■ Goal ■
Starting at the line that contains "Where should I click to: Select the Calling" and ending with the last of the items below, write those lines out again, changing "highlight color picker" to "text color picker" and leaving everything else as it is.

■ Recorded data ■
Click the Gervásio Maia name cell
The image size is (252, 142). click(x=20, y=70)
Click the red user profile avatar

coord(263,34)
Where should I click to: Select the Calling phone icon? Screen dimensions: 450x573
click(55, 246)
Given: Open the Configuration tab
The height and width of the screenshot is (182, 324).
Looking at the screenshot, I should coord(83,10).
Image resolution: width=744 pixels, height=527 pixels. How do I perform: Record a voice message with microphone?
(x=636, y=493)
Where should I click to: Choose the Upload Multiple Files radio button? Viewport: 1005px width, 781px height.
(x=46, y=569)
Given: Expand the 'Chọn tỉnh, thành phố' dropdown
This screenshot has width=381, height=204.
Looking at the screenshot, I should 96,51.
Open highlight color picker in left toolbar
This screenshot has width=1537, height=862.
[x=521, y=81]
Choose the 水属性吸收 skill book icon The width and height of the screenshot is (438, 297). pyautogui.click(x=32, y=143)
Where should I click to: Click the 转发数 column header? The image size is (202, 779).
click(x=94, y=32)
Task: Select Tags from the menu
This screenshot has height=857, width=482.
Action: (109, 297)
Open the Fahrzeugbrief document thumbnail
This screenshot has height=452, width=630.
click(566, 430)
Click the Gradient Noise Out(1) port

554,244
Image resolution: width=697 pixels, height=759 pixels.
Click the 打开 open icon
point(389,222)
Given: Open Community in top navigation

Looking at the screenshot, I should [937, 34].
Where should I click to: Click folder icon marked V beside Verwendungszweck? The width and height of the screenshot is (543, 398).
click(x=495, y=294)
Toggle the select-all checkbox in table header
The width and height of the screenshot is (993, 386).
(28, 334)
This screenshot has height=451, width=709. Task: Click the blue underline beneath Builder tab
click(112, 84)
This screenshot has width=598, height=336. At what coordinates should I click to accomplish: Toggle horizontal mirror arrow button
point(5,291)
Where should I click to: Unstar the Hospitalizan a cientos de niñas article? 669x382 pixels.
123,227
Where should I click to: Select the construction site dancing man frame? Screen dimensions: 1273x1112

■ Exercise solution ■
Where should I click to: Select the Calling phone icon? Screen dimensions: 450x573
click(55, 246)
Given: Open the Configuration tab
The height and width of the screenshot is (182, 324).
Looking at the screenshot, I should coord(83,10).
Image resolution: width=744 pixels, height=527 pixels. How do I perform: Record a voice message with microphone?
(x=636, y=493)
Where should I click to: Choose the Upload Multiple Files radio button? Viewport: 1005px width, 781px height.
(x=46, y=569)
Given: Expand the 'Chọn tỉnh, thành phố' dropdown
This screenshot has width=381, height=204.
Looking at the screenshot, I should 96,51.
Open text color picker in left toolbar
This screenshot has width=1537, height=862.
[x=521, y=81]
Choose the 水属性吸收 skill book icon The width and height of the screenshot is (438, 297). pyautogui.click(x=32, y=143)
Where should I click to: Click the 转发数 column header? The image size is (202, 779).
click(x=94, y=32)
Task: Select Tags from the menu
This screenshot has height=857, width=482.
Action: (109, 297)
Open the Fahrzeugbrief document thumbnail
This screenshot has height=452, width=630.
click(566, 430)
Click the Gradient Noise Out(1) port

554,244
Image resolution: width=697 pixels, height=759 pixels.
Click the 打开 open icon
point(389,222)
Given: Open Community in top navigation

Looking at the screenshot, I should [937, 34].
Where should I click to: Click folder icon marked V beside Verwendungszweck? The width and height of the screenshot is (543, 398).
click(x=495, y=294)
Toggle the select-all checkbox in table header
The width and height of the screenshot is (993, 386).
(28, 334)
This screenshot has height=451, width=709. Task: Click the blue underline beneath Builder tab
click(112, 84)
This screenshot has width=598, height=336. At what coordinates should I click to accomplish: Toggle horizontal mirror arrow button
point(5,291)
Where should I click to: Unstar the Hospitalizan a cientos de niñas article? 669x382 pixels.
123,227
Where should I click to: Select the construction site dancing man frame? Screen dimensions: 1273x1112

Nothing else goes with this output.